The train journey actually runs between Lashio in the North and Mandalay, but the full journey take around 15 hours. I only needed to get as far as Pyin Oo Lwin, which would tak 7 hours from Hsipaw. From there I would catch a coach to Yangon for my flight to Bangkok.
The ordinary class ticket cost 1,200 kyat, which is about 70p. This isn’t a train made for tourists. It’s used by locals, and is slow and meandering as it makes its way through the countryside. Upper Class tickets are usually available, though I think on this day they were sold out, but honestly the ordinary class is the way to go.

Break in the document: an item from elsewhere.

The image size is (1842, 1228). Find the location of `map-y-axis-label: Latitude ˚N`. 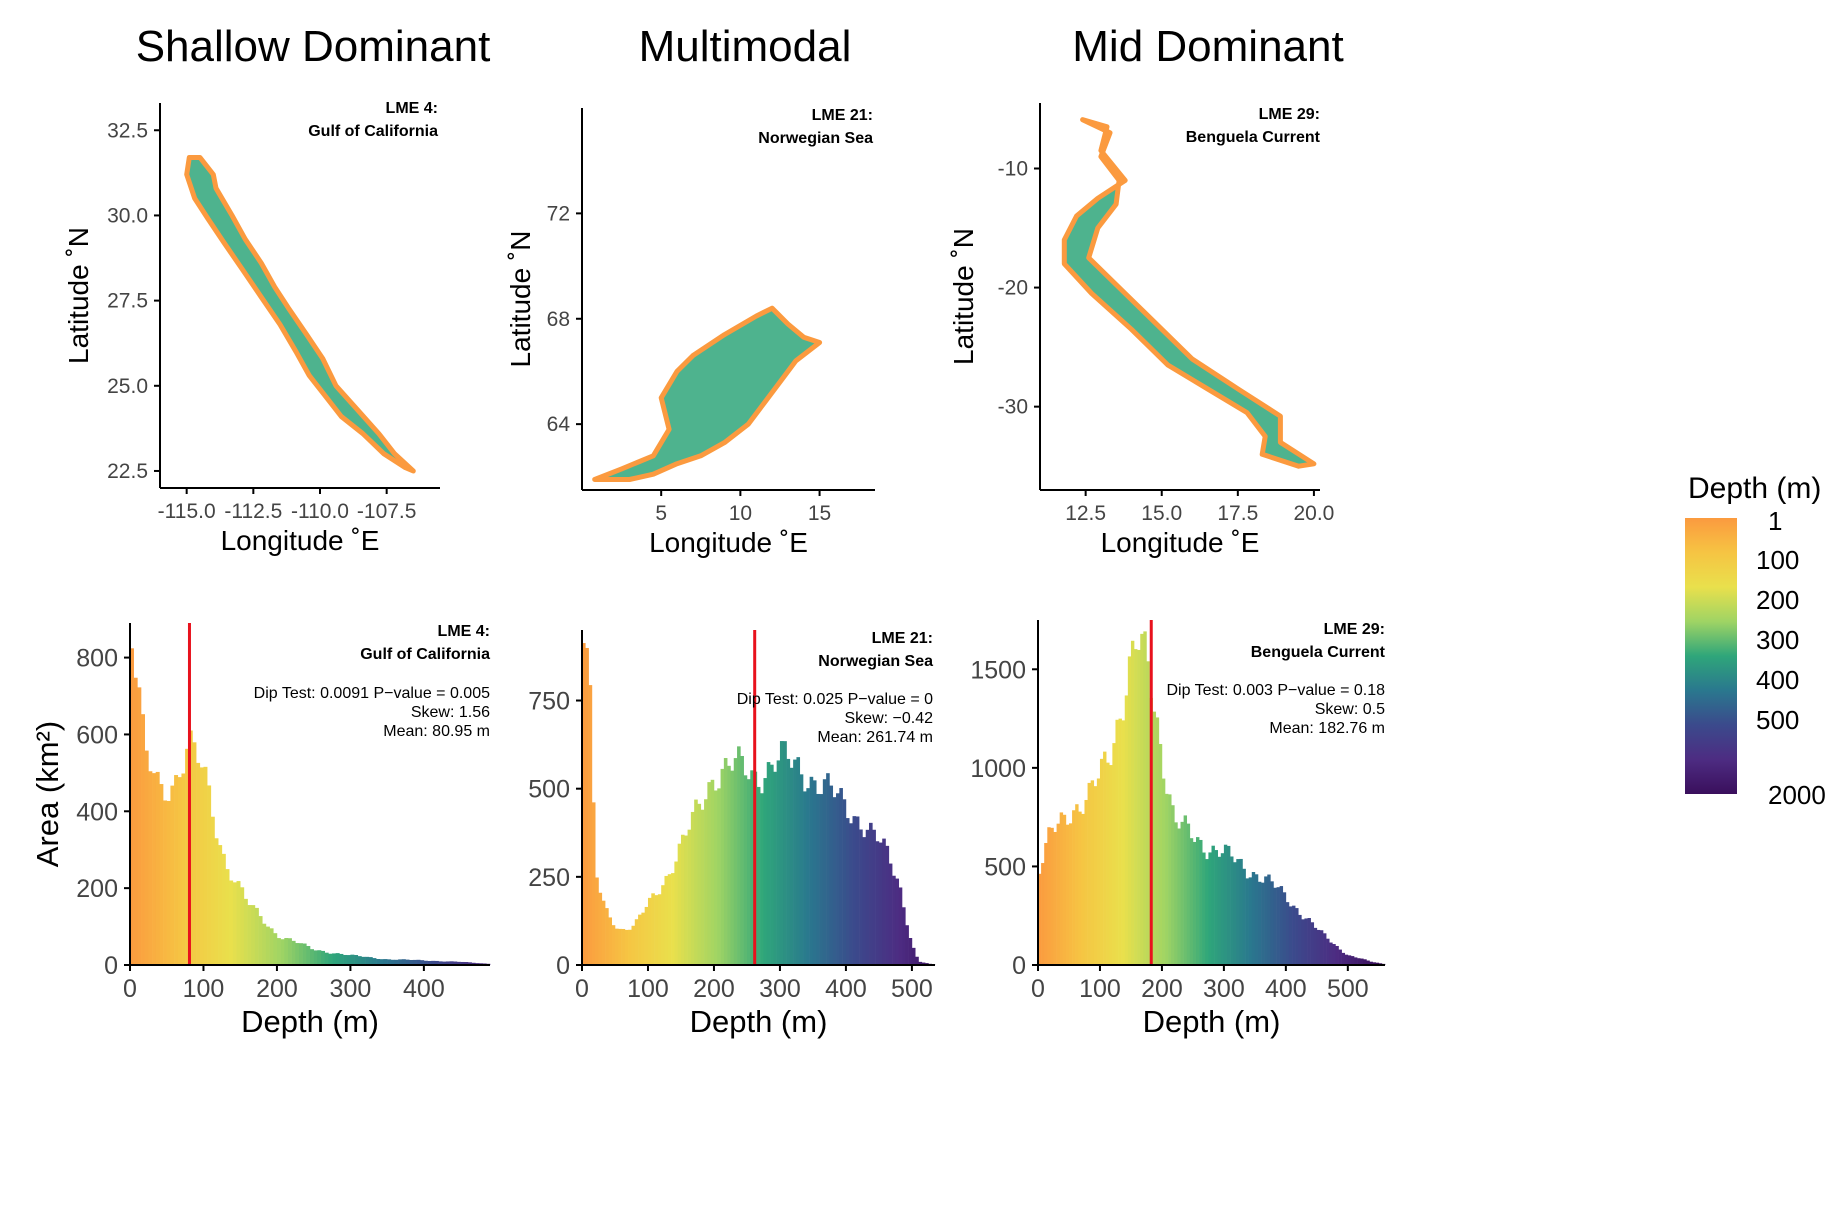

The old-fashioned carriages have basic wooden benches, and the windows are all open so the breeze blows trough the carriage as the train rolls through the beautiful green surroundings. It’s probably not considered safe to hang out the windows and doors as it does so, but that didn’t seem to stop anybody.
Every so often, the train stops at a station in a small town for anywhere between 5 and 20 minutes. During these stops, food sellers and street vendors line the platform, and you can hop off the train, pick up some snacks, and get back on. At some stops the vendors come onto the train, carrying baskets of snacks through the carriages to sell.
The highlight of the journey is when the train passes over the famous Gokteik viaduct. At 102 metres, it’s the highest bridge in Myanmar, and it was the biggest railway bridge in the world when it was built in 1901. It spans a huge gorge and provides incredible views as you cross it.
Although the viaduct underwent some updating in the mid 20th century, it doesn’t feel like the sturdiest piece of infrastructure and the train crawls across it incredibly slowly. I told myself this was to allow ample time to take pictures and admire the view, and not because they were afraid the bridge might buckle under the stress of the train, sending us all flying into the gorge below. Thankfully, it creaked its. way across safely and we lived to tell the tale. If you do take the train journey, be sure to get a seat on the right when coming from Hsipaw, to get the best views.
When I arrived in Pyin Oo Lwin, there was some confusion about the bus I had booked and paid for in Hsipaw. The man from the bus company didn’t speak much English, but on Facebook he showed me a picture of a huge traffic jam, what looked like a crash and a road closure. I realised that my bus was somewhere in that tailback and not coming to get me any time soon. It was a 10 hour drive to Yangon, almost 6pm and my flight was at 11am the next morning. I was it starting to panic as it got dark and I thought I might not make it. Then he handed me a phone, and I spoke to a woman who explained in English that there was another bus going to Yangon and they would be passing in a few minutes and had a seat for me. At this point I would have taken a tuk tuk to Yangon. Two friendly travellers who had waited while I sorted all this out, were kind enough to give me a bottle of water and a cupcake, as I didn’t have time to get anything before boarding the bus.
Once again, between the bus company making sure I got to Yangon and fellow backpackers helping me out, I was struck by the friendliness and kindness of all the people I’d met during my time in Myanmar. I was soon on board the bus and making my way towards Yangon, and the end of my Myanmar adventure. Eventful to the last!